§ **EXERCISE OBJECTIVE**: Convert the lines below into a JSON list of strings, one string per line, leaving out any blank lines.

[Records for locating displayed items]
%%

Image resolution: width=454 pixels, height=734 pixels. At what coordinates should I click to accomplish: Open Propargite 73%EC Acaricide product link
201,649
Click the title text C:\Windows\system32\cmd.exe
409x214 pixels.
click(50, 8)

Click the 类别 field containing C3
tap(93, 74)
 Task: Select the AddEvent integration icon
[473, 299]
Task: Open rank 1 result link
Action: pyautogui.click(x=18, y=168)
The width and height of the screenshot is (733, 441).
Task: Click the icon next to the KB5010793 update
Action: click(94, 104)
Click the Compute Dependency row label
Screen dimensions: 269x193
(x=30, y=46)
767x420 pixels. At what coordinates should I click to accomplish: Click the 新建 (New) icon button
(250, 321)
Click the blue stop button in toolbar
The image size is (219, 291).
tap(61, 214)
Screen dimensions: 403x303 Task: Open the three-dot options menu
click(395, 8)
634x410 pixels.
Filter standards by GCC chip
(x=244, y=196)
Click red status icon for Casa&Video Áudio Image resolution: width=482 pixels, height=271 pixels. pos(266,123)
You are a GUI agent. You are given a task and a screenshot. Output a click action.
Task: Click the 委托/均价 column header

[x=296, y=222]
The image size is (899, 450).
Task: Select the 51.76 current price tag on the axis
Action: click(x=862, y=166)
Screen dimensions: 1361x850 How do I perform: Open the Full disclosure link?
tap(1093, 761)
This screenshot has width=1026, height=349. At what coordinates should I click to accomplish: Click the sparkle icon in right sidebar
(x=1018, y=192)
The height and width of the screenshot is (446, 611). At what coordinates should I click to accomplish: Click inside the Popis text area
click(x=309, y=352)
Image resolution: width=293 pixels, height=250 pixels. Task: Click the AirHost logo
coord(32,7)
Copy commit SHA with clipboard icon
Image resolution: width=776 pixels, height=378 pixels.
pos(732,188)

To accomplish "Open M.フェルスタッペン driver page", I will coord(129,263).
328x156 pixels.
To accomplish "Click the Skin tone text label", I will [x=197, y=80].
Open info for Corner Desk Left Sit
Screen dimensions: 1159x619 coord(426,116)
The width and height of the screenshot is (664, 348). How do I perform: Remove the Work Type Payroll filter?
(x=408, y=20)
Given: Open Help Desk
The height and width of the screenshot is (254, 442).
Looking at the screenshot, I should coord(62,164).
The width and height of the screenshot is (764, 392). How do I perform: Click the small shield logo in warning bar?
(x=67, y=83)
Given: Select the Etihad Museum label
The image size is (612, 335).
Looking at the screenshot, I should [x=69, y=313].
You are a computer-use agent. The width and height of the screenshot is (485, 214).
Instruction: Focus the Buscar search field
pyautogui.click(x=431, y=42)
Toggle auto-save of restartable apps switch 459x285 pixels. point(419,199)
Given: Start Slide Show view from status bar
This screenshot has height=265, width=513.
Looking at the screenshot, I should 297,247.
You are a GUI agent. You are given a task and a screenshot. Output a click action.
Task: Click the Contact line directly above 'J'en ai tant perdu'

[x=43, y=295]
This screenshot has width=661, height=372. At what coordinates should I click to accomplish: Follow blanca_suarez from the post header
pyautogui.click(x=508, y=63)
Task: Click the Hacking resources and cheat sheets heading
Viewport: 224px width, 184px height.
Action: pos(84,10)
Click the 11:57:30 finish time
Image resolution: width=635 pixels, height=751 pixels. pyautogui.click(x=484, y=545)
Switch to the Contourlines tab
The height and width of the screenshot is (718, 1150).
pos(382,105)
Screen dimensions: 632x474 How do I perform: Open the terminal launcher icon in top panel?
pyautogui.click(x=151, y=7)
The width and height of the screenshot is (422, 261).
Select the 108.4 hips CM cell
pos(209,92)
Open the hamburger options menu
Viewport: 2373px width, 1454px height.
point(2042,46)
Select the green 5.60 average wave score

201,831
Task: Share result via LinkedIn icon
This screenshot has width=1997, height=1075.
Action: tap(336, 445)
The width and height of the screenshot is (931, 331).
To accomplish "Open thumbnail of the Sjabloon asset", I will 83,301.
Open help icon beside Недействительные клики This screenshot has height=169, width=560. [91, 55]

%%

§ **OUTPUT OF THE EXERCISE**:
[
  "Image resolution: width=454 pixels, height=734 pixels. At what coordinates should I click to accomplish: Open Propargite 73%EC Acaricide product link",
  "201,649",
  "Click the title text C:\\Windows\\system32\\cmd.exe",
  "409x214 pixels.",
  "click(50, 8)",
  "Click the 类别 field containing C3",
  "tap(93, 74)",
  " Task: Select the AddEvent integration icon",
  "[473, 299]",
  "Task: Open rank 1 result link",
  "Action: pyautogui.click(x=18, y=168)",
  "The width and height of the screenshot is (733, 441).",
  "Task: Click the icon next to the KB5010793 update",
  "Action: click(94, 104)",
  "Click the Compute Dependency row label",
  "Screen dimensions: 269x193",
  "(x=30, y=46)",
  "767x420 pixels. At what coordinates should I click to accomplish: Click the 新建 (New) icon button",
  "(250, 321)",
  "Click the blue stop button in toolbar",
  "The image size is (219, 291).",
  "tap(61, 214)",
  "Screen dimensions: 403x303 Task: Open the three-dot options menu",
  "click(395, 8)",
  "634x410 pixels.",
  "Filter standards by GCC chip",
  "(x=244, y=196)",
  "Click red status icon for Casa&Video Áudio Image resolution: width=482 pixels, height=271 pixels. pos(266,123)",
  "You are a GUI agent. You are given a task and a screenshot. Output a click action.",
  "Task: Click the 委托/均价 column header",
  "[x=296, y=222]",
  "The image size is (899, 450).",
  "Task: Select the 51.76 current price tag on the axis",
  "Action: click(x=862, y=166)",
  "Screen dimensions: 1361x850 How do I perform: Open the Full disclosure link?",
  "tap(1093, 761)",
  "This screenshot has width=1026, height=349. At what coordinates should I click to accomplish: Click the sparkle icon in right sidebar",
  "(x=1018, y=192)",
  "The height and width of the screenshot is (446, 611). At what coordinates should I click to accomplish: Click inside the Popis text area",
  "click(x=309, y=352)",
  "Image resolution: width=293 pixels, height=250 pixels. Task: Click the AirHost logo",
  "coord(32,7)",
  "Copy commit SHA with clipboard icon",
  "Image resolution: width=776 pixels, height=378 pixels.",
  "pos(732,188)",
  "To accomplish \"Open M.フェルスタッペン driver page\", I will coord(129,263).",
  "328x156 pixels.",
  "To accomplish \"Click the Skin tone text label\", I will [x=197, y=80].",
  "Open info for Corner Desk Left Sit",
  "Screen dimensions: 1159x619 coord(426,116)",
  "The width and height of the screenshot is (664, 348). How do I perform: Remove the Work Type Payroll filter?",
  "(x=408, y=20)",
  "Given: Open Help Desk",
  "The height and width of the screenshot is (254, 442).",
  "Looking at the screenshot, I should coord(62,164).",
  "The width and height of the screenshot is (764, 392). How do I perform: Click the small shield logo in warning bar?",
  "(x=67, y=83)",
  "Given: Select the Etihad Museum label",
  "The image size is (612, 335).",
  "Looking at the screenshot, I should [x=69, y=313].",
  "You are a computer-use agent. The width and height of the screenshot is (485, 214).",
  "Instruction: Focus the Buscar search field",
  "pyautogui.click(x=431, y=42)",
  "Toggle auto-save of restartable apps switch 459x285 pixels. point(419,199)",
  "Given: Start Slide Show view from status bar",
  "This screenshot has height=265, width=513.",
  "Looking at the screenshot, I should 297,247.",
  "You are a GUI agent. You are given a task and a screenshot. Output a click action.",
  "Task: Click the Contact line directly above 'J'en ai tant perdu'",
  "[x=43, y=295]",
  "This screenshot has width=661, height=372. At what coordinates should I click to accomplish: Follow blanca_suarez from the post header",
  "pyautogui.click(x=508, y=63)",
  "Task: Click the Hacking resources and cheat sheets heading",
  "Viewport: 224px width, 184px height.",
  "Action: pos(84,10)",
  "Click the 11:57:30 finish time",
  "Image resolution: width=635 pixels, height=751 pixels. pyautogui.click(x=484, y=545)",
  "Switch to the Contourlines tab",
  "The height and width of the screenshot is (718, 1150).",
  "pos(382,105)",
  "Screen dimensions: 632x474 How do I perform: Open the terminal launcher icon in top panel?",
  "pyautogui.click(x=151, y=7)",
  "The width and height of the screenshot is (422, 261).",
  "Select the 108.4 hips CM cell",
  "pos(209,92)",
  "Open the hamburger options menu",
  "Viewport: 2373px width, 1454px height.",
  "point(2042,46)",
  "Select the green 5.60 average wave score",
  "201,831",
  "Task: Share result via LinkedIn icon",
  "This screenshot has width=1997, height=1075.",
  "Action: tap(336, 445)",
  "The width and height of the screenshot is (931, 331).",
  "To accomplish \"Open thumbnail of the Sjabloon asset\", I will 83,301.",
  "Open help icon beside Недействительные клики This screenshot has height=169, width=560. [91, 55]"
]